(TRECHO PARA LEITURA):
De certa forma, sinto-me impelido a
escrever algo sobre Estética, em especial após ter tido contato com alguns
pensamentos de Theodor Adorno. Com o fim da Segunda Guerra Mundial, houve esse
apelo de alguns setores da crítica literária (e artística, de uma forma mais
abrangente) para a tematização do extermínio propiciado pelo III Reich, sob o
comando do famigerado “Führer”, Adolf Hitler. Judeu que era, Adorno era um dos
que julgava de grande necessidade a abordagem do Holocausto (ou “Shoah”/“השואה” em iídiche, como preferem os
judeus) nas variadas formas artísticas, em especial na literatura. Chegou a
afirmar que qualquer poema alemão “após Auschwitz” seria um ato de barbárie[1].
Começou com isso o problema da oposição em retratar ou não a barbárie.

(TAREFAS A REALIZAR):
(1) Responda às perguntas abaixo com base no trecho sobre Adorno.
(a) O contato com os pensamentos de qual pensador motivou a vontade de escrever sobre Estética?
(b) A tematização de qual extermínio alguns setores da crítica literária reivindicaram com o fim da Segunda Guerra Mundial?
(c) Como Adorno qualificou qualquer poema alemão "após Auschwitz"?
(2) Transcreva sem nenhuma alteração a parte do trecho sobre Adorno que começa em "De certa forma, sinto-me" e termina em "ato de barbárie[1].".
(3) Dê continuidade ao trecho sobre Adorno, escrevendo o que vem logo depois da última frase apresentada.

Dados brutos
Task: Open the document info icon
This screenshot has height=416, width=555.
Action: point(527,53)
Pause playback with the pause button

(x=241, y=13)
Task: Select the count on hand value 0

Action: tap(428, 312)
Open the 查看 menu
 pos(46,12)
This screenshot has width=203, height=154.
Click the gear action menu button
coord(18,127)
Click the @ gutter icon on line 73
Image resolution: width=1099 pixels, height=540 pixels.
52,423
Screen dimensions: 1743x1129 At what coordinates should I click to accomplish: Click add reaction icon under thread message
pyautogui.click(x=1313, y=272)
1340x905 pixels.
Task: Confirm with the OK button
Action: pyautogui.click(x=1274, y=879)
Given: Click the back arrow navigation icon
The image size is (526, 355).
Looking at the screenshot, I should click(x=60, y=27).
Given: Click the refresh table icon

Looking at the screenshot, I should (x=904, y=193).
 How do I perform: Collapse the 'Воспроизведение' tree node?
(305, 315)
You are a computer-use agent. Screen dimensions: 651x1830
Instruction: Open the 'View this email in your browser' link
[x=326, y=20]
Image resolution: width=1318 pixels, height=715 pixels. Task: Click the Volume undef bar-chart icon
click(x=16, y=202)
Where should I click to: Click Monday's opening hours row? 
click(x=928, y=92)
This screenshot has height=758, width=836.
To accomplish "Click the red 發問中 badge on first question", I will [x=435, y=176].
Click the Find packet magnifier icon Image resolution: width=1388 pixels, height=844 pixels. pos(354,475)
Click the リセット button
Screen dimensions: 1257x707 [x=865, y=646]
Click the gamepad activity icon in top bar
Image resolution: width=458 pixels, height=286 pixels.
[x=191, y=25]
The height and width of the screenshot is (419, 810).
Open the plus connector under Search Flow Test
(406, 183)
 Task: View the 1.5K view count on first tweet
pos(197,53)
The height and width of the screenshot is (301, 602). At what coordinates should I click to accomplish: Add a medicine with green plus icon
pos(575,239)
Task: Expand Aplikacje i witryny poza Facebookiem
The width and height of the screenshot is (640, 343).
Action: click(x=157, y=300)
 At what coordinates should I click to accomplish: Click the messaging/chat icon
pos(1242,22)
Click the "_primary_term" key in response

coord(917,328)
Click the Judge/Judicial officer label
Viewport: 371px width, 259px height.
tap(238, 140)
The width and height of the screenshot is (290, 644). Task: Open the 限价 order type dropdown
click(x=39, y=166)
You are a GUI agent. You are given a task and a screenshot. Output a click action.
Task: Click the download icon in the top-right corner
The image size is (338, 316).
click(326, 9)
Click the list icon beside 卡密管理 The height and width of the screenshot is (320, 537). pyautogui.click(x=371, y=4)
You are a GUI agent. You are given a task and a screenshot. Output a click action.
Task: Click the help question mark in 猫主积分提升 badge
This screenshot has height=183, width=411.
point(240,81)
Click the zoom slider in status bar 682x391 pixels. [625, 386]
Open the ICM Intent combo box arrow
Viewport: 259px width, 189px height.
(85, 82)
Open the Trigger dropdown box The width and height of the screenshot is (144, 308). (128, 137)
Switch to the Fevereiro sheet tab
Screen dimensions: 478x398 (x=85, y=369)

(RESPOSTAS):
(1)
(a) Theodor Adorno.
(b) O extermínio propiciado pelo III Reich, sob o comando de Adolf Hitler.
(c) Como um ato de barbárie.

(2)
De certa forma, sinto-me impelido a
escrever algo sobre Estética, em especial após ter tido contato com alguns
pensamentos de Theodor Adorno. Com o fim da Segunda Guerra Mundial, houve esse
apelo de alguns setores da crítica literária (e artística, de uma forma mais
abrangente) para a tematização do extermínio propiciado pelo III Reich, sob o
comando do famigerado “Führer”, Adolf Hitler. Judeu que era, Adorno era um dos
que julgava de grande necessidade a abordagem do Holocausto (ou “Shoah”/“השואה” em iídiche, como preferem os
judeus) nas variadas formas artísticas, em especial na literatura. Chegou a
afirmar que qualquer poema alemão “após Auschwitz” seria um ato de barbárie[1].

(3)
A instituição do que é “Barbárie” já
é em si problemática. Podemos observar claramente que o extermínio judeu na
Alemanha nos anos de 1930/40 pouco difere qualitativamente dos cometidos por
espanhóis e portugueses contra os habitantes nativos da América; igualmente em
relação às Caças às Bruxas e da Inquisição, perpetradas pela Igreja Católica; o
mesmo se dá sobre as intervenções estadunidenses e israelenses no Oriente Médio
após 1967. Por que então apenas em relação ao primeiro fato faz-se a
problematização da “Estética do Mal”? O argumento, a meu ver, mais propagado é
o da desumanização do povo judeu durante a “solução final” nazista. O mesmo não
ocorreu nas demais situações? A proximidade dos afetados com o ocorrido, cronologicamente
falando, também é argumento. Mas também eu, que tenho um oitavo de sangue
sírio, não tenho direito ao resguardo internacional pelo sofrimento do meu
povo? Quais são os critérios para estabelecermos os limites do que é e do que
não é “Barbárie”?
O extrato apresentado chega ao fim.